The issue of Train 1 first came to fore in 2019 after bpTT which supplied to the plant the approximately 500 million standard cubic feet of natural gas per day said it could not guarantee a supply beyond November 2019 because of its poor infill drilling results.

Finance Minister Colm Imbert tried to downplay the impact of the failure telling the Parliament in May 2019, “All this drama over one unproductive well is totally unnecessary!”

Only yesterday the Central Bank’s latest Monetary Policy report pointed to the trouble in the LNG sector and confirmed that Train 1 has been down since last year.

It read, “Data for the first four months of 2021 pointed to a deterioration in energy output compared to the same period of 2020. Natural gas output between January to April 2021 declined by 20.6 per cent.

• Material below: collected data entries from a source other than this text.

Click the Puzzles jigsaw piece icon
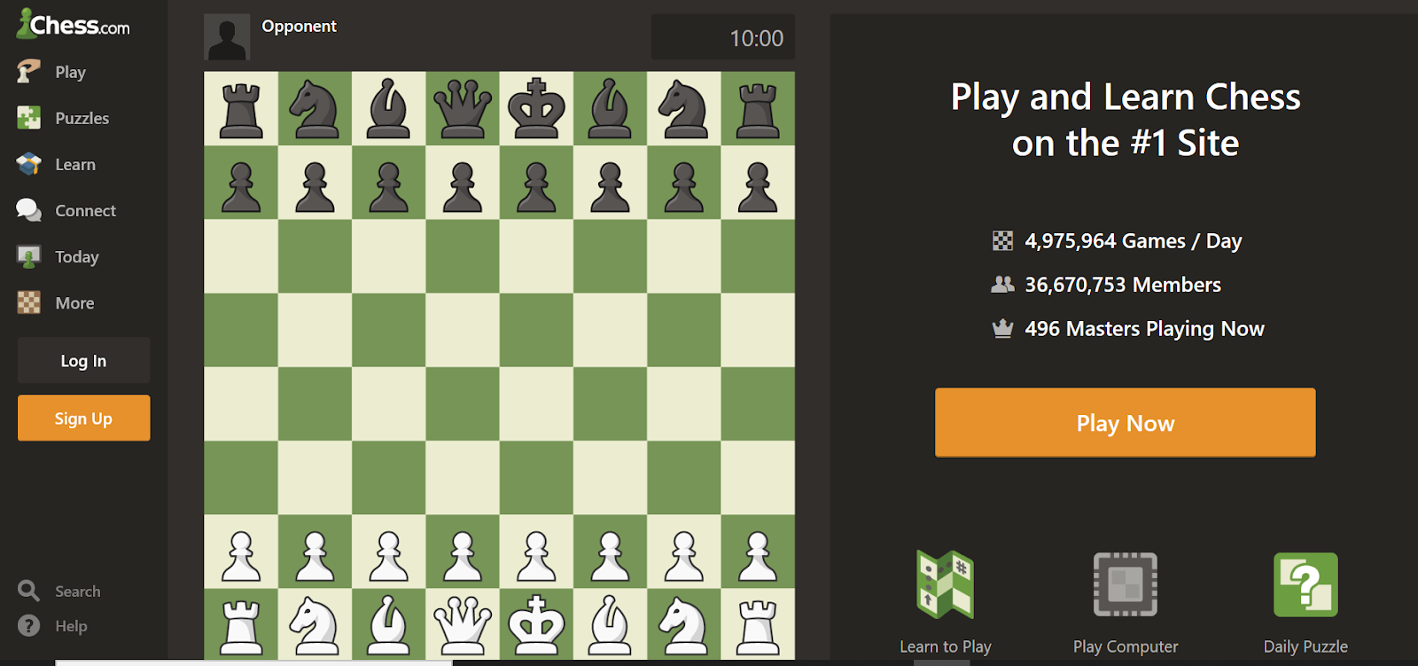 (x=28, y=118)
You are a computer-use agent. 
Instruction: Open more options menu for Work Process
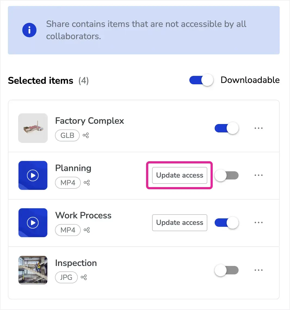click(x=258, y=222)
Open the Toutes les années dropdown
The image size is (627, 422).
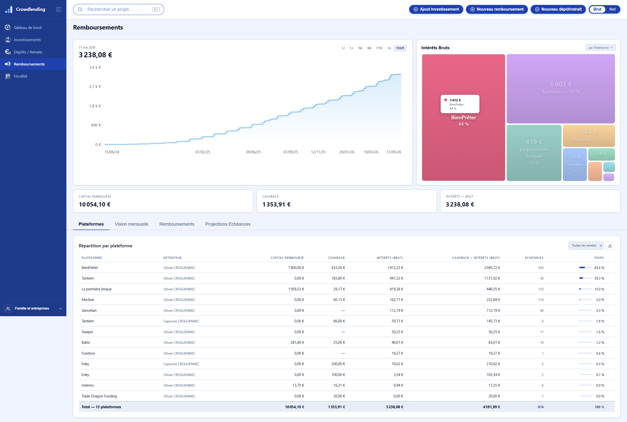pos(586,245)

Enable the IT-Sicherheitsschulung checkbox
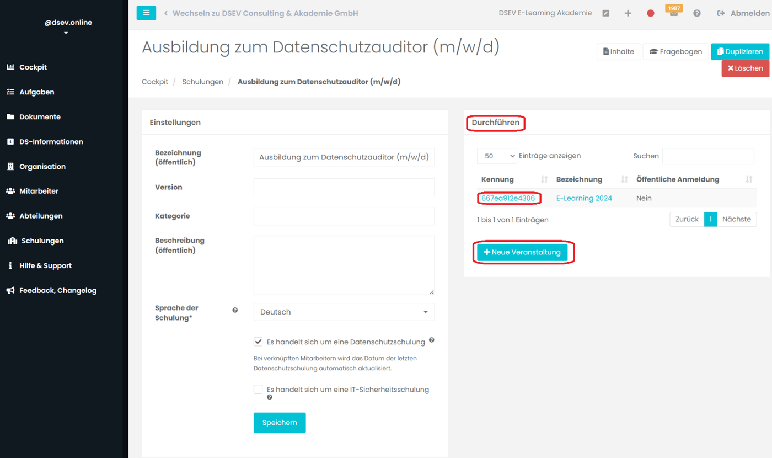258,390
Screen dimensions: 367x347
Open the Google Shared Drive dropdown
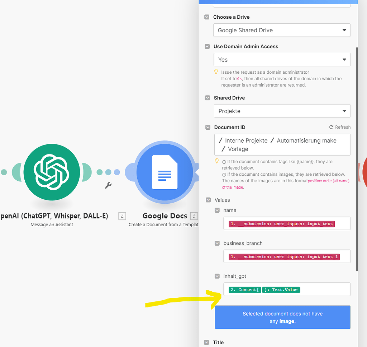click(x=282, y=30)
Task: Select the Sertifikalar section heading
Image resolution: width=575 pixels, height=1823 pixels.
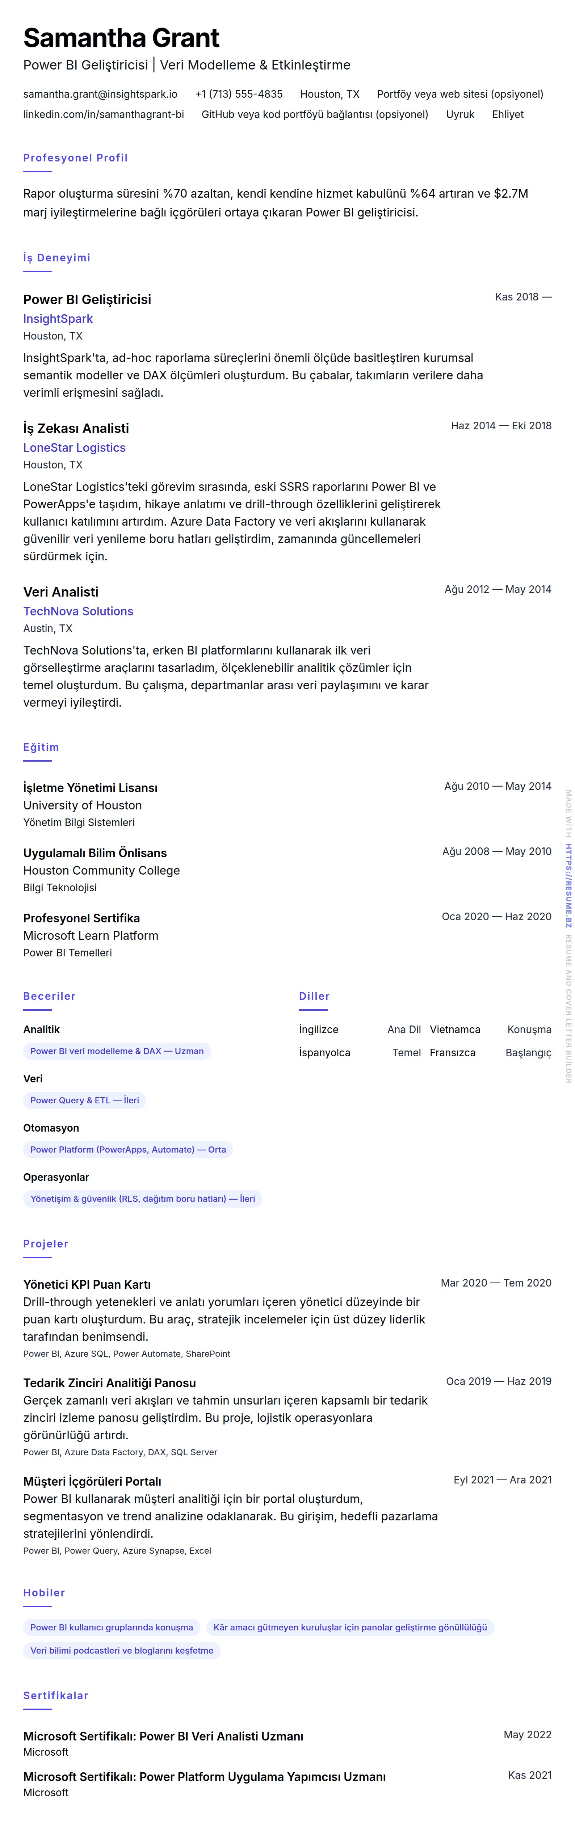Action: click(56, 1696)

The decline in natural gas production filtered through to the midstream sector, with NGL and LNG production falling by 22.3 per cent and 37.5 per cent, respectively. The large drop in LNG output came about as the limited availability of natural gas resulted in Atlantic Train 1 being taken down at the end of December 2020. The downtime at Train 1 also coincided with scheduled maintenance at Train 3 in March

Former Energy Minister Kevin Ramnarine told Guardian Media that any decision to shutdown Train 1 means questions need to be asked as to ‘why the NGC as a minority (10%) shareholder of Train 1 opted to fund the Q1 2021 Train 1 turnaround when BP (34%) and Shell (46%) chose not to. According to reports that have not been denied by the NGC, this has cost the company approximately $TT300 million’.

He said, “I believe this decision was driven by political considerations as the Government wanted to stem the tide of bad news in the energy sector in 2020. The NGC has poured money behind keeping Train 1 “operations ready” but clearly that strategy has not worked as there is no gas for operations. Train 1 requires 492 million cubic feet per day of natural gas but can be run with half of that volume or 246 million cubic feet per day. BP being the sole supplier of Train 1 would have known that supplying even that minimum volume was a challenge.”

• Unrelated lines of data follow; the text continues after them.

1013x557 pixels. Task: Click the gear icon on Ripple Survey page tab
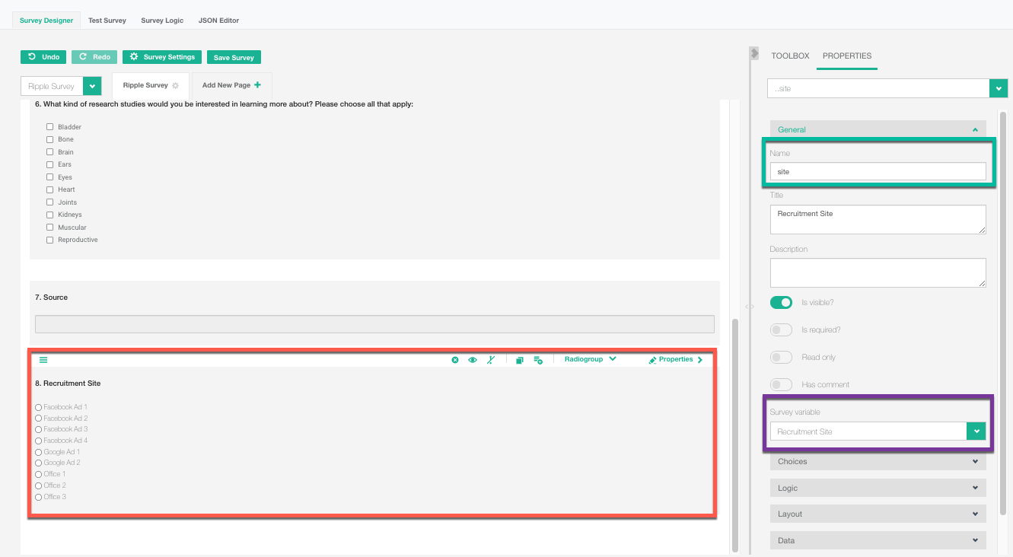point(176,86)
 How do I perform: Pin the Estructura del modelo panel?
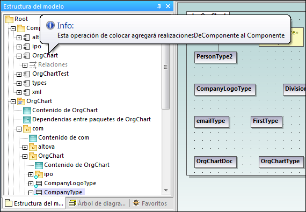(x=159, y=6)
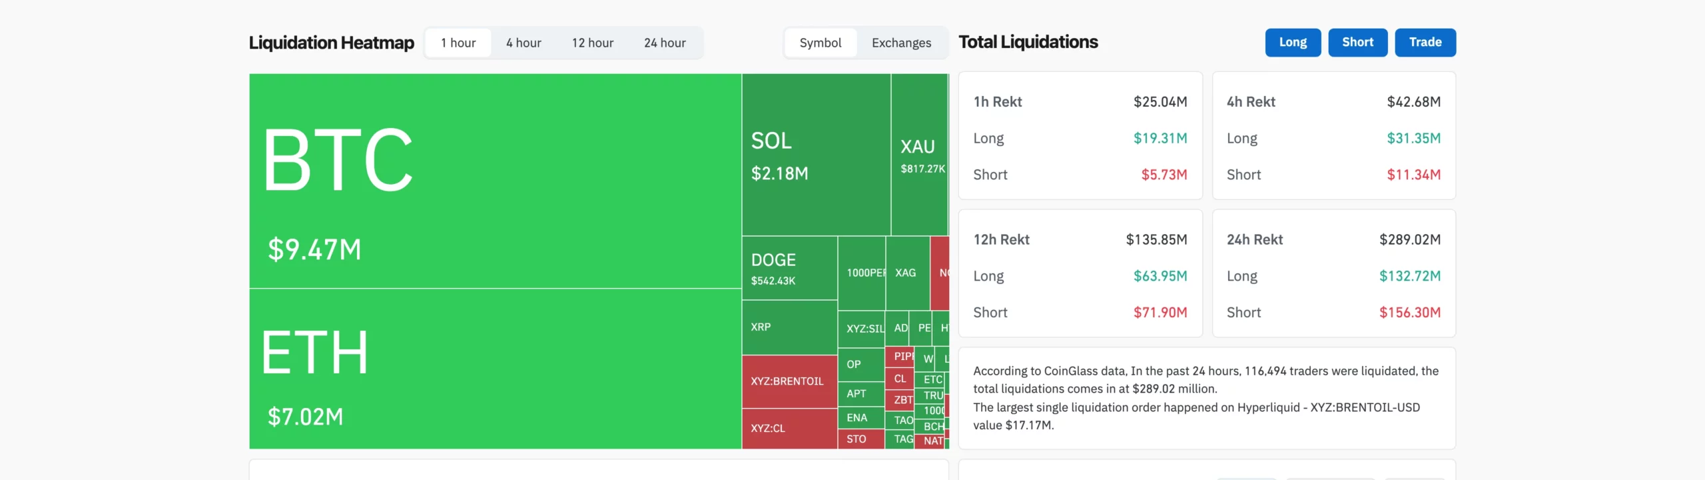Image resolution: width=1705 pixels, height=480 pixels.
Task: Open the Trade button
Action: [x=1425, y=42]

Ramnarine noted that the production from BPTT in 2021 is its lowest since 2002 (19 years).

“The former Minister of Energy, the late Mr Khan opined that BP was not the only supplier of natural gas – alluding that there were other sources of natural gas for Train 1. However, we are yet to see that other source step forward. I recall that the Point Lisas CEOs in December 2020 rejected the idea that some of that natural gas could come from NGC’s supply to Point Lisas. Added to all this, Train 1 has been down since November 2020. That is the longest a Train has ever been down in T&T. It raises all sorts of questions about rotating equipment and restarting the Train. I understand that the Atlantic Partners are awaiting feedback from the Government as to its position going forward.” Ramnarine insisted.

He said the shutdown of Train 1 will be a sad day for T&T and as a country, we must ask – why do we not have natural gas supply to keep Train 1 going albeit at a 50% rate? Why did we allow natural gas production to dip this low? Additionally, in the current scenario of climate change, companies like BP and Shell are looking to cull high carbon footprint assets and the Atlantic Trains are just that.

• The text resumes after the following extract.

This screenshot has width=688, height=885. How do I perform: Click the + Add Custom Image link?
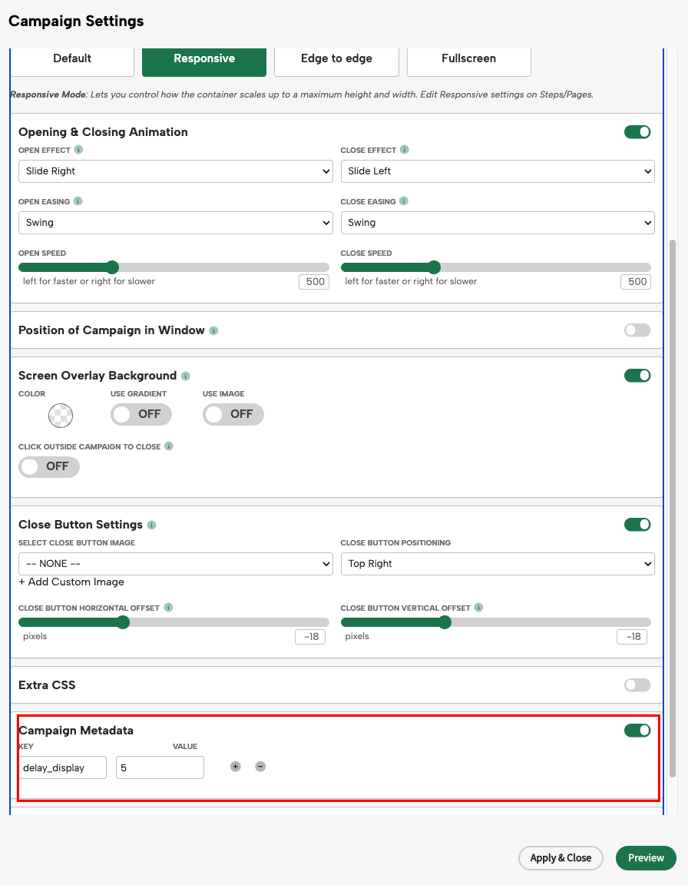71,582
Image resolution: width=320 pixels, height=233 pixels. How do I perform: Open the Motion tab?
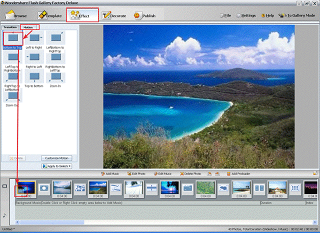29,27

Crucial to understanding the Government’s dilemma is the role of bpTT, which for the last 21 years provided 100 per cent of the gas for Train 1. The company has made it clear that it does not now have the gas and has not provisioned for it.

A confidential bpTT document which the Guardian obtained earlier this year showed that not only has bpTT not allocated a molecule of natural gas for Train 1, it is expecting a catastrophic fall in its production.

The document showed the company expecting an average of 1.371 billion standard cubic feet of natural gas per day. Compare this to March this year when the company was producing over 2 billion standard cubic feet per day and averaged up to September this year 1.8 billion standard cubic feet per day.

The forecast has so far proven accurate.